The COVID-19 pandemic has made the lives of hundreds of millions of people around the world uncertain, wreaking havoc on all aspects of our daily lives. Governments and taxing authorities are grappling with not only how to keep the broader macroeconomy viable over the short run, but also how to bring the economy back to fiscal balance in the medium and longer term. In an article published by the Gowling WLG Transfer Pricing & Competent Authority Group entitled "CRA Audit Activity: The Calm before the Storm?", it was hypothesized that the Canada Revenue Agency ("CRA") would likely step up audit activity, after the COVID-19 episode is finally behind us, to reign in government deficits.

The added uncertainty that COVID-19 brings will no doubt impact the world of transfer pricing, particularly as it relates to locating reliable third party comparables for comparisons to related party transactions during this economic disruption. Those who work with comparables, practitioners and taxpayers alike, understand that locating comparables is difficult even in the best of circumstances. With the economic issues created by COVID-19, the selection of comparables will become even more difficult for two key reasons. First, COVID-19 will make it harder to infer reliable, arm's length profits to a member of a multinational corporate group based on data from the prior year results of a set of comparables. Second, COVID-19 will make it harder to ensure that costs incurred by the tested party (which directly impacts profits) are sufficiently similar to those of the comparables under consideration. These issues are significant, given the need to ensure consistency in data between the tested transaction and those of the comparables, to infer reliable conclusions on profits.
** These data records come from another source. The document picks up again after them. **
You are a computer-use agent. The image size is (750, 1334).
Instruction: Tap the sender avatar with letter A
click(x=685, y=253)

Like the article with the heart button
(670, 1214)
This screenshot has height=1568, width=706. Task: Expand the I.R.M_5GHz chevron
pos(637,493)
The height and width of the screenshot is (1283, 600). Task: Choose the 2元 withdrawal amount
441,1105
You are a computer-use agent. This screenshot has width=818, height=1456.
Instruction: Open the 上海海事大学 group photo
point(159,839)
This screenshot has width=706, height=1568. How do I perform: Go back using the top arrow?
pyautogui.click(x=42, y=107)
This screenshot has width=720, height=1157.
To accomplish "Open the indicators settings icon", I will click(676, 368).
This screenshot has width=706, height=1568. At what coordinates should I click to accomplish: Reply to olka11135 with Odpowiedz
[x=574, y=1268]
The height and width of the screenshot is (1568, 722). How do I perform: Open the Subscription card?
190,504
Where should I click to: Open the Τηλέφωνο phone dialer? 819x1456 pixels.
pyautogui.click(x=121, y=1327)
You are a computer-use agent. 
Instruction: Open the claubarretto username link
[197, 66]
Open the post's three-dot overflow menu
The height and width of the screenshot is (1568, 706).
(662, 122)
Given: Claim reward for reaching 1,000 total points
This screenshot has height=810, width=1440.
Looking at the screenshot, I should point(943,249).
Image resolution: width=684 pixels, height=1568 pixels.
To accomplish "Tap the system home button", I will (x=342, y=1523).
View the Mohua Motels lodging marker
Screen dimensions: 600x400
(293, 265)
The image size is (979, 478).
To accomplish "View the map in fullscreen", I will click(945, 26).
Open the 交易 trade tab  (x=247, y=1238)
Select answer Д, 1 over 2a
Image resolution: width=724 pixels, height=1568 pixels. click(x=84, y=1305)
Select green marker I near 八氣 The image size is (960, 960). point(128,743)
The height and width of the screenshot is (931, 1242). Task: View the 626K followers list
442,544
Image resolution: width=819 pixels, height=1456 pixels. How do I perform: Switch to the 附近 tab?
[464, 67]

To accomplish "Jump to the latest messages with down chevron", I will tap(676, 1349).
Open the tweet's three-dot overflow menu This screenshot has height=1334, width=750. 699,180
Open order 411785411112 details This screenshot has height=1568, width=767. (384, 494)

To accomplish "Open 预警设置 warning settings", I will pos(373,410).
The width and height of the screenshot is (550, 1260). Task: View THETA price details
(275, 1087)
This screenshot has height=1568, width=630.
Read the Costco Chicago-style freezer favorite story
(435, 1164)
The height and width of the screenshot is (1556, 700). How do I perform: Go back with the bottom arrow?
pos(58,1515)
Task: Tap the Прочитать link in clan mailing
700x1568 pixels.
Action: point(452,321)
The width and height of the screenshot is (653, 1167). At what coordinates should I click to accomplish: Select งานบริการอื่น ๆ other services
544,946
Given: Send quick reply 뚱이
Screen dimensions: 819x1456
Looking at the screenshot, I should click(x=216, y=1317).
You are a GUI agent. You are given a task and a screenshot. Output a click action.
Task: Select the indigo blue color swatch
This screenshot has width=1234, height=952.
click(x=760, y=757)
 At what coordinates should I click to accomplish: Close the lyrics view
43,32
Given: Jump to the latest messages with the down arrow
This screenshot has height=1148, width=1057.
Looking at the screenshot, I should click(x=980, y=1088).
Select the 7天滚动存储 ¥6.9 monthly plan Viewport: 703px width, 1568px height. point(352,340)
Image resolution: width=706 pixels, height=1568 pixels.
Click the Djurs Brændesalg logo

1. Impact on Comparables Selection

Setting prices and thus the allocation of profits for related party transactions usually involves benchmarking the returns one party (in some cases both) for a particular year against the returns of a set of comparables. Given that the financial data reported by comparable companies is published subsequent to current year transactions, i.e. for example the current period (or period 't') margins will be tested against those of a set of comparables using historical data (say t-1 to t-5). If we determine the profits of a related party in the 2020 taxation year (the year in which COVID-19 will have had a significant impact on profits), we would normally determine the reasonableness of the 2020 taxation year margins by testing them against the margins reported by a set of comparables using data from prior years. Clearly this situation is problematic, as margins reported by the tested party will likely be materially impacted by COVID-19 and the data from the comparables would not incorporate the economics of COVID-19. This mismatch of economic circumstances will continue for many years until COVID-19 is well behind us and when the economic circumstances of the tested party are comparable to the multiple year data provided by the comparables being considered.

How taxpayers and taxing authorities deal with this will not be easy given that COVID-19 will likely impact the economy for many years to come and introduce more uncertainty in what will undoubtedly be a more contentious audit environment. Negotiations during a tax audit on how to infer meaningful data from the comparable data will only add ambiguity to an already uncertain transfer pricing atmosphere.

2. Ensuring Comparability of Margins

With significant subsidies being offered by government bodies (federal, provincial/state, local), another issue that will make finding reliable comparable information more difficult involves how such subsidies are reported. In some cases they be reported as revenues and in other cases as a reduction to costs. Finding comparables often requires locating companies that have the same cost structure as those of the tested party. COVID-19 has resulted in governments around the world offering subsidies and other incentives needed to make corporations economically viable. Given these subsidies and the determination of who gets them is case specific, this could lead to controversy as to how we modify or examine the cost base of comparables, to make them more comparable to those of the tested party. The CRA's Transfer Pricing Memoranda 17 ("TPM") discusses the impact of government assistance on transfer pricing. In essence, the TPM requires that the cost base of the Canadian entity receiving the government assistance not be reduced, for transfer pricing calculations purposes, by the amount of the assistance. How other governments around the world will deal with this issue is not entirely clear and will most likely be resolved only in competent authority negotiations after audit adjustments have been raised.

3. Conclusion

Finding comparables for transfer pricing purposes is challenging in the best of times. The current COVID-19 pandemic will make this even more challenging, especially for the 2020 taxation year. Within a transfer pricing setting, profits of a multinational corporation in a given year are benchmarked against profits reported by selected comparables in previous years.

Companies in many industries will no doubt see 2020 profit materially impaired by COVID-19, while data reported by comparables (which utilized data no earlier than one year prior i.e. 2019) will not. As a result, there will be much more controversy as to where the arm's length profits should fall within the range. Taxpayers can expect greater audit controversy, especially if they have historically reported profits and now expect to incur losses.

Given this unique economic environment, taxpayers will need to defend their transfer pricing, not only through more robust comparables economic analysis, but also via stronger qualitative analysis (such as an industry analysis) to demonstrate that any intercompany prices selected, and thus reported profit, meets the arm's length standard.